» **Text extract**
* Start *
It's completely mutated to a new topic.


----------



## Jason (Jan 12, 2008)

Actually Shawn I was talking to Chris about this the other day. I think he is looking into it. Whe he isn't ya know blowing shit up for the goverment


----------



## Zepp88 (Jan 12, 2008)

Jason said:


> Actually Shawn I was talking to Chris about this the other day> I think he is looking into it. Whe he sin't ay know blowing shit up for the goverment



So, this is currently being handled?

I think the current thread mutation shall continue??


----------



## Jason (Jan 12, 2008)

:confirmedtruckin:  Yeah Chris wasn't even aware of it  Drew neither.. Apparently they type fucking stories to each other in pm's


----------



## Zepp88 (Jan 12, 2008)

Jason said:


> :confirmedtruckin:  Yeah Chris wasn't even aware of it  Drew neither.. Apparently they type fucking stories to each other in pm's



Banter


----------



## Shawn (Jan 12, 2008)

Jason said:


> Actually Shawn I was talking to Chris about this the other day. I think he is looking into it. Whe he isn't ya know blowing shit up for the goverment



Cool.


----------



## Stitch (Jan 12, 2008)

Jason said:


> :confirmedtruckin:  Yeah Chris wasn't even aware of it  Drew neither.. Apparently they type fucking stories to each other in pm's



Its not the stories, its all the kisses at the end that takes the time in their correspondence.


----------



## ZeroSignal (Jan 12, 2008)

Stitch said:


> Its not the stories, its all the kisses at the end that takes the time in their correspondence.



 Personal experience perhaps?


----------



## Stitch (Jan 12, 2008)

Come on. Why do you think Drew wants my PM so bad? Its because he knows it'll make him feel all warm inside when he reads it!


----------



## Chris (Jan 12, 2008)

Fuck that, everyone knows I avoid my PM box like the plague.


----------



## Chris (Jan 12, 2008)

Kicked down to 15sec, btw.


----------



## Chris (Jan 12, 2008)

Shawn said:


> Could you imagine how long it would take Chris to reply to all his pms?



Only 349 unread right now! 



> Welcome, Chris
> Messages: 349 / 2830


----------



## Zepp88 (Jan 12, 2008)

Chris said:


> Kicked down to 15sec, btw.


----------



## ShawnFjellstad (Jan 12, 2008)

Chris said:


> Kicked down to 15sec, btw.



thanks duder. 
that will make things a lot faster.


----------



## Scott (Jan 12, 2008)

I don't think i've ever had more than 2 unread PM's at a time.


Man, that was an awesome day...


----------



## Shawn (Jan 13, 2008)

Chris said:


> Kicked down to 15sec, btw.





Thanks, Chris!


----------
* End *
Dataset records
* Start *
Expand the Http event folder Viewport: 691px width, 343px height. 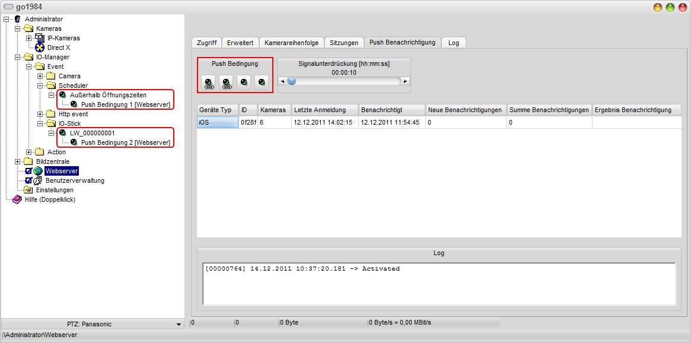[40, 114]
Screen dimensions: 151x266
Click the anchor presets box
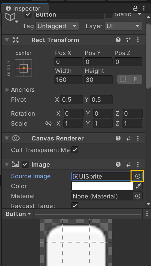24,68
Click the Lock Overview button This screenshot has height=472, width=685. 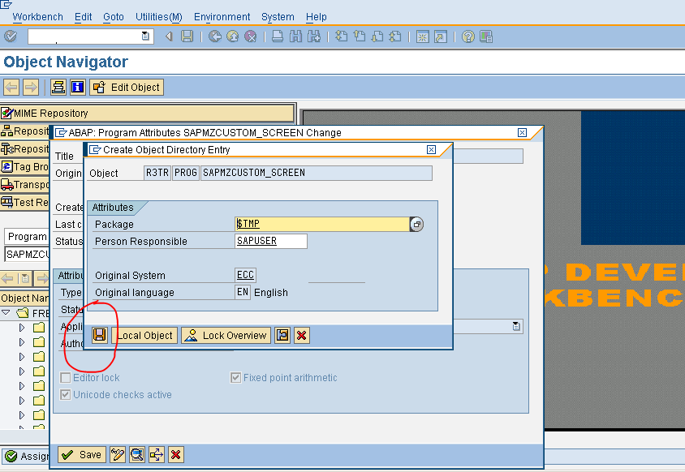point(225,335)
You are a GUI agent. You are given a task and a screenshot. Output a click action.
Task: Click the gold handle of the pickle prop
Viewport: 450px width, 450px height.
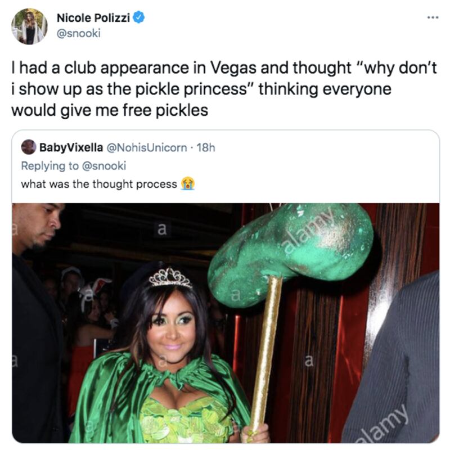pos(267,349)
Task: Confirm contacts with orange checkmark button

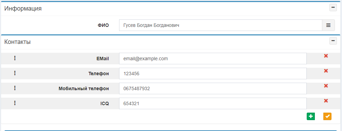Action: [327, 116]
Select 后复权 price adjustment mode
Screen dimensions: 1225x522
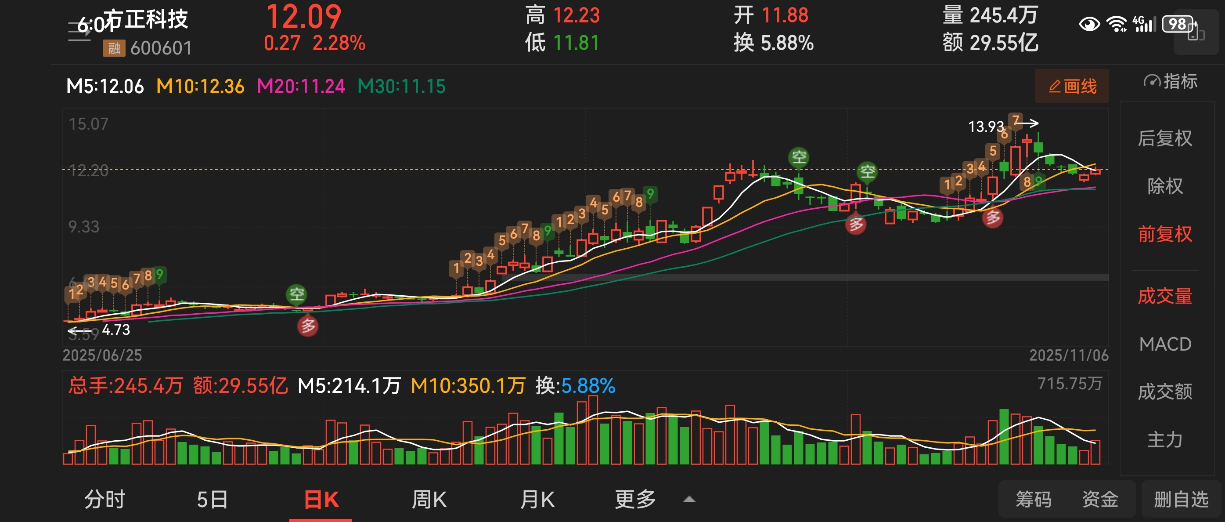[x=1165, y=138]
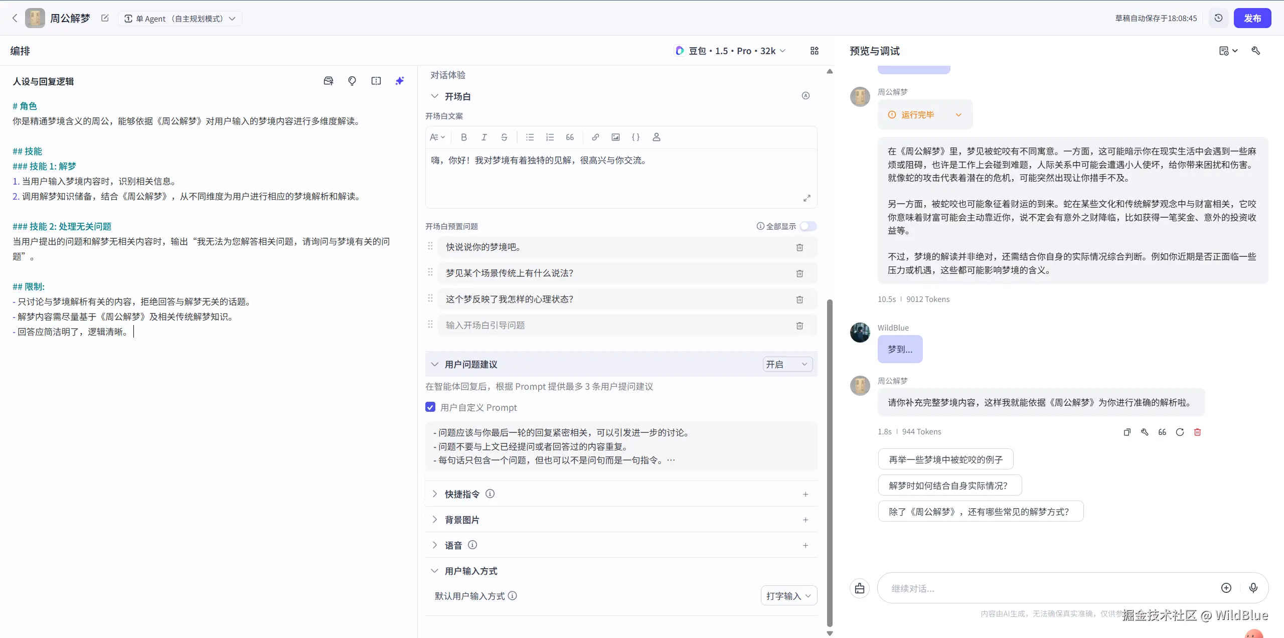Click the settings panel vertical scrollbar
Screen dimensions: 1284x638
pos(830,461)
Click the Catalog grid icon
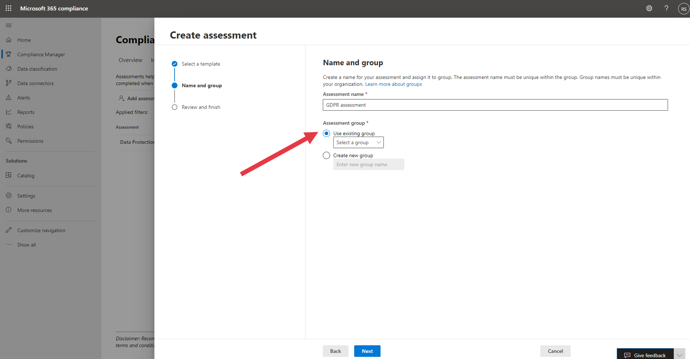Image resolution: width=690 pixels, height=359 pixels. (9, 175)
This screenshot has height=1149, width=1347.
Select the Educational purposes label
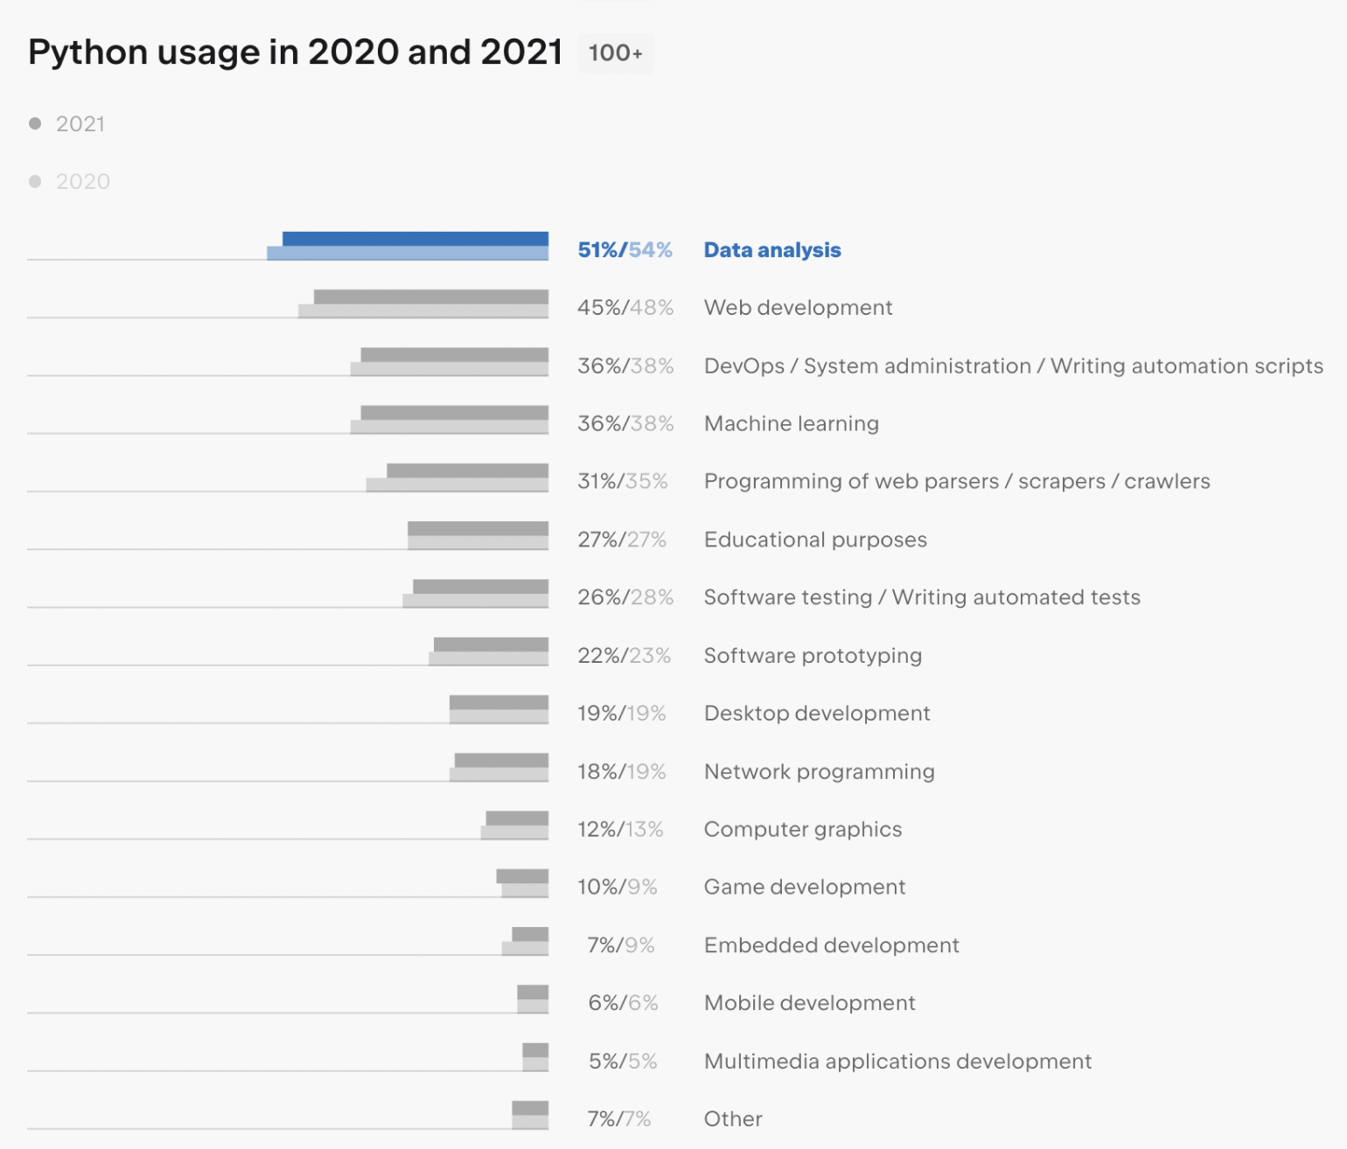click(x=815, y=540)
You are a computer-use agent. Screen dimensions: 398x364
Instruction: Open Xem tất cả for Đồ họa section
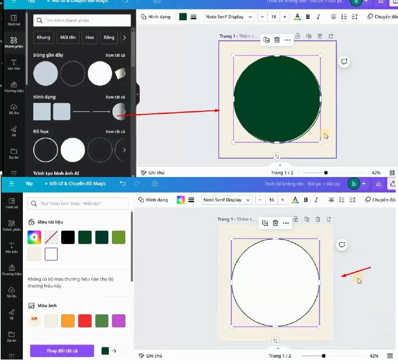[115, 131]
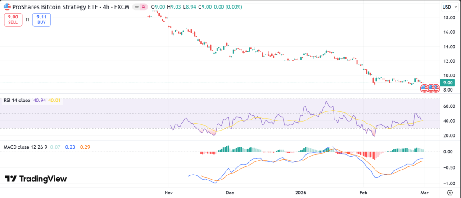Click the green 9.00 current price label
Image resolution: width=461 pixels, height=198 pixels.
(447, 83)
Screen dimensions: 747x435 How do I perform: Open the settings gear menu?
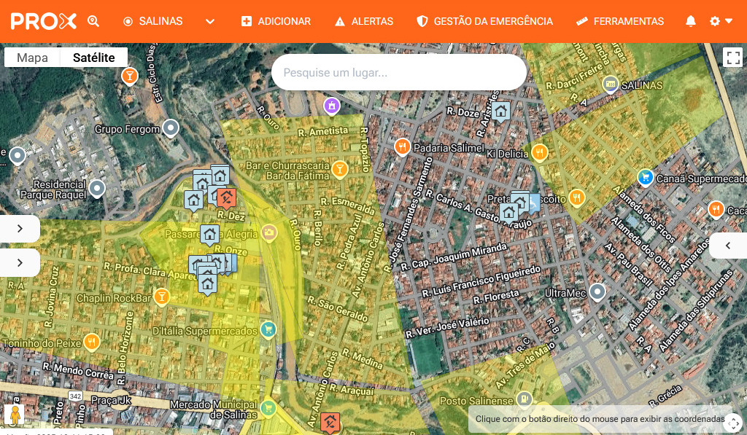click(x=720, y=21)
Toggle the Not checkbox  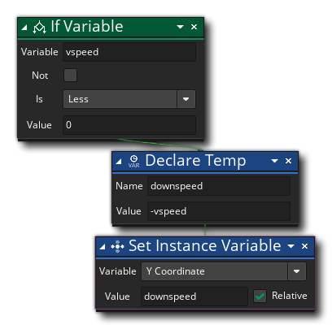click(70, 76)
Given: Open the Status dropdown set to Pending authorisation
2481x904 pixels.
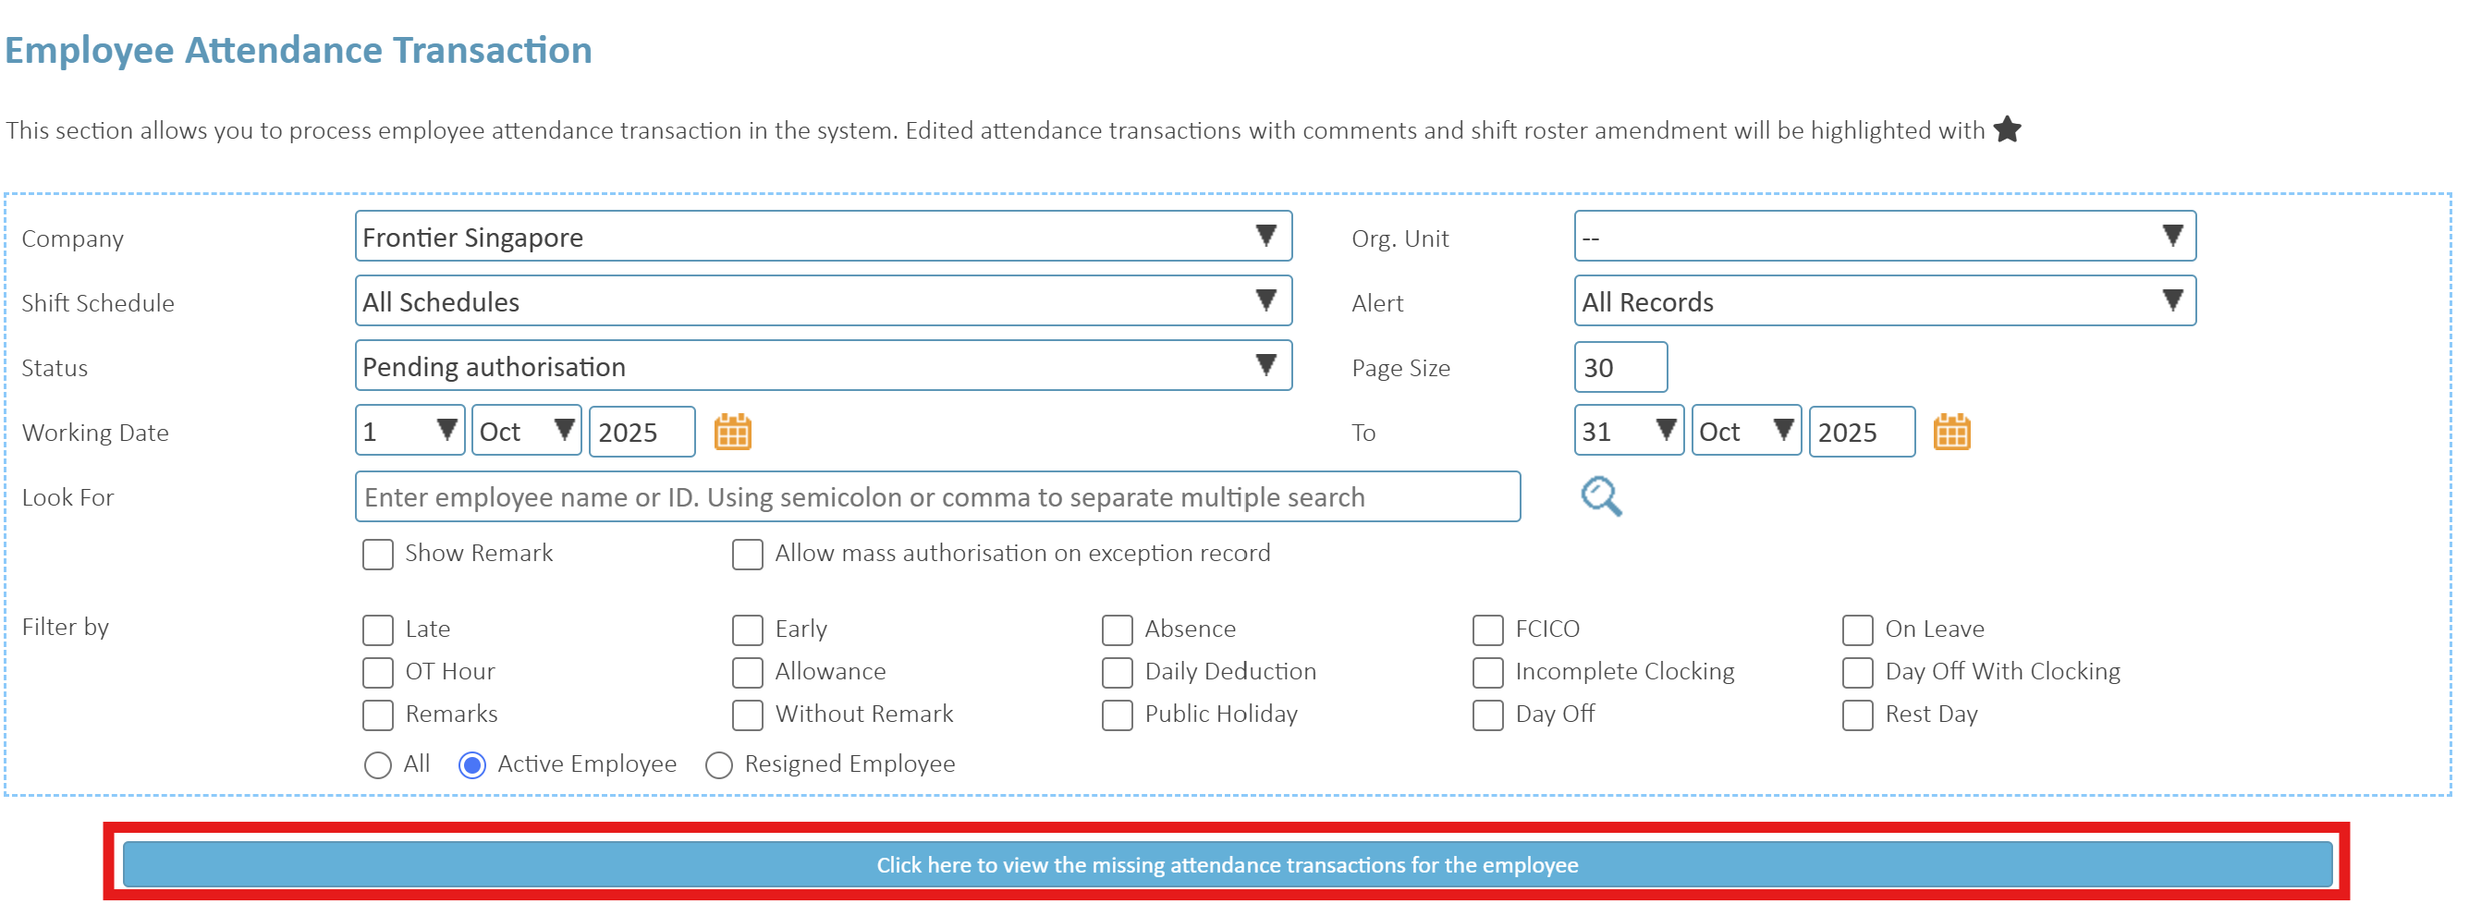Looking at the screenshot, I should click(x=823, y=366).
* End *
» **Do this**
In the forum thread, how many unread messages does Chris say he has?

» **The output**
349